We visit a woman who runs a traditional fabrics business from the hand-operated Singer sewing machine in her kitchen. My mother had one like it before she got an electric one about 1963. The woman makes floral-design cotton duvet-covers and blankets and dresses and shoulderbags. The blaze of colour hanging on the clothesline outside her two-room home in a remote corner of Garden Compound is a sight to behold.

We’re brought into a shebeen and tempted to try Shakey-Shake, the local beer that comes in a carton, but I decline, as I’ve a show to do later. I’m more worried about my stomach than my head. Michelle tries it, and seems quite impressed.

I have to cut short my participation in the walking tour, as I need to get back to rehearse.

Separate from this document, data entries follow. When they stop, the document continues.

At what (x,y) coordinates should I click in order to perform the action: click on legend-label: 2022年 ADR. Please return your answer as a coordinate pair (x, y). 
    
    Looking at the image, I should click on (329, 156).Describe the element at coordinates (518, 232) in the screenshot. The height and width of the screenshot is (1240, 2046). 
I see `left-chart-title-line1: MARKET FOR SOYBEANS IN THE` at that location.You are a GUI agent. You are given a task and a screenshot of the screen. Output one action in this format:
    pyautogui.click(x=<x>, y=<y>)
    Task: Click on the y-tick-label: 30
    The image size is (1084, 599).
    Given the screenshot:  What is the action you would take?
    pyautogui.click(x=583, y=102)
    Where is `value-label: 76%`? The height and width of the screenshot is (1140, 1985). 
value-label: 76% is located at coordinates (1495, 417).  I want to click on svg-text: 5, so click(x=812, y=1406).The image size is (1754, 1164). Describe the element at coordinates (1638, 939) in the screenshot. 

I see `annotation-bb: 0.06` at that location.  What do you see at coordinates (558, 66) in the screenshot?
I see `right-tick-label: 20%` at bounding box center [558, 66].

We arrive at the venue at about 6pm and get ready. Again, almost a full house turns up. There are refreshments out front courtesy of the Irish Embassy. We present the show as we did in Harare, and again, it goes down extremely well. The Barefeet people seem to get a particular kick out of it. Afterwards, I meet an old friend from thirty years ago in Dublin, John Murphy, who’s been an engineer in Zambia for the past 18 years. He’d come from celebrating Europe Day, and had chatted with Kenneth Kaunda there. China now dominates the lucrative copper industry in Zambia. There are quite a few Chinese business people staying in our hotel. One of them, a woman, is loud and superior with the African locals, with much the same tone as the European colonials used in their heyday.

 

DAY 11.

Thursday 10 May.

We catch the BA Lusaka-Heathrow early morning flight, Marylee in the embassy having worked miracles to get our luggage weight restriction relaxed a little. The privileged poor return home.